▶ **Collected data**:
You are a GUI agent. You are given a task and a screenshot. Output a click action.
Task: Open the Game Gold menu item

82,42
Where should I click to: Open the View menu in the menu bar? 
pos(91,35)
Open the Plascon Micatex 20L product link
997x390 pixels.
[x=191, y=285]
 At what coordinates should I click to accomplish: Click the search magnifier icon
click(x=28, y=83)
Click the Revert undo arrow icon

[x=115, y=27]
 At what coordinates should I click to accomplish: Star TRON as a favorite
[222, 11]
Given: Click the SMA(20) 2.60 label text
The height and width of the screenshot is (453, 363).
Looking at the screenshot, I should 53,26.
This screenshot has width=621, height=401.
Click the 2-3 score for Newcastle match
* * *
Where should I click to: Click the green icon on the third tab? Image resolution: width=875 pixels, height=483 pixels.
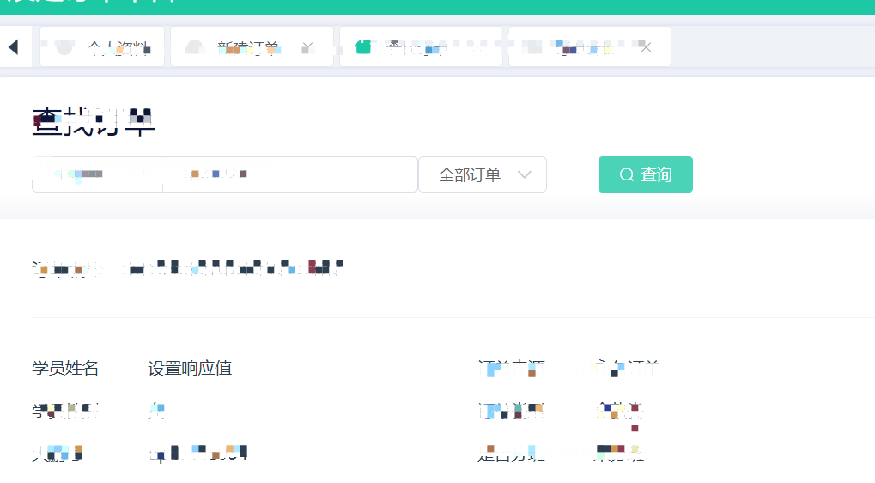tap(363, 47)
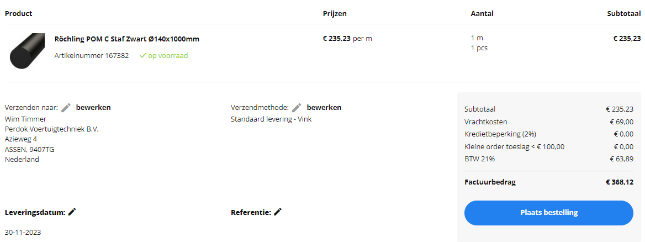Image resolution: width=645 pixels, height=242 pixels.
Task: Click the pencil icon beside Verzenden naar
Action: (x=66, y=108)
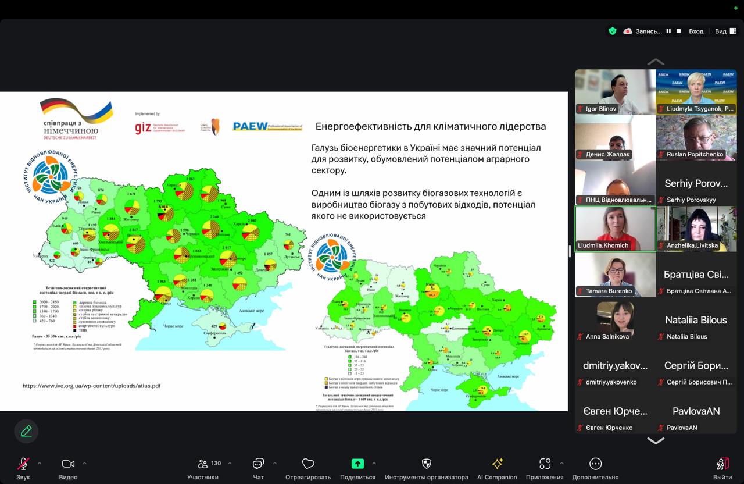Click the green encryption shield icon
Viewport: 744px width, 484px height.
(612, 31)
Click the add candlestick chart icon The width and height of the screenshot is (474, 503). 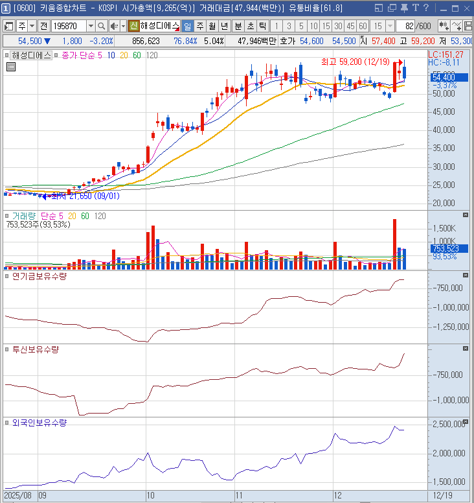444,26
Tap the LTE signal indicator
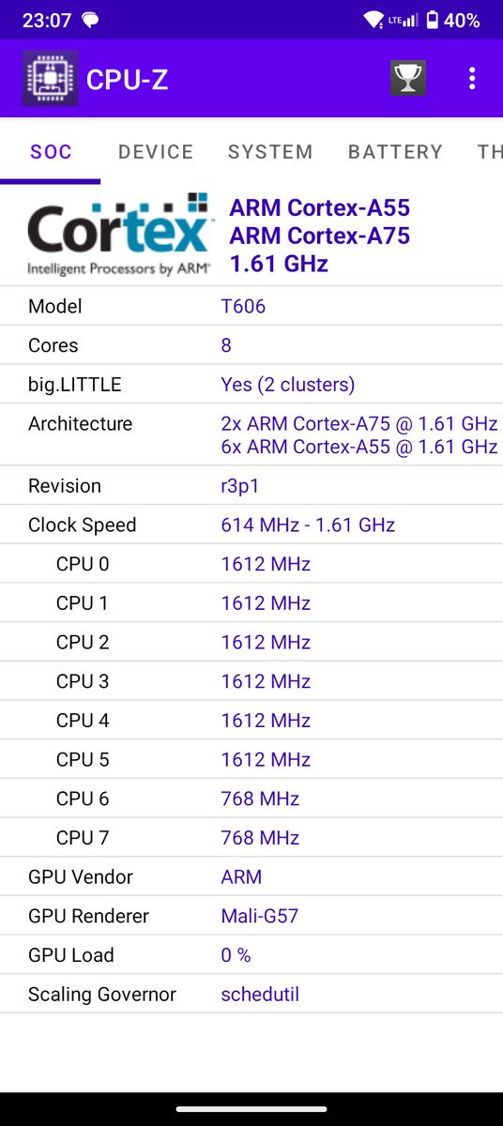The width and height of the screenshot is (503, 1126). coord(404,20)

▶ **EXERCISE**: From the data above, return every line from the line that has "Task: Open the Game Gold menu item" up to and including the line that has "Click the 2-3 score for Newcastle match", exactly.

▶ **EXERCISE RESPONSE**:
Task: Open the Game Gold menu item

82,42
Where should I click to: Open the View menu in the menu bar? 
pos(91,35)
Open the Plascon Micatex 20L product link
997x390 pixels.
[x=191, y=285]
 At what coordinates should I click to accomplish: Click the search magnifier icon
click(x=28, y=83)
Click the Revert undo arrow icon

[x=115, y=27]
 At what coordinates should I click to accomplish: Star TRON as a favorite
[222, 11]
Given: Click the SMA(20) 2.60 label text
The height and width of the screenshot is (453, 363).
Looking at the screenshot, I should 53,26.
This screenshot has width=621, height=401.
Click the 2-3 score for Newcastle match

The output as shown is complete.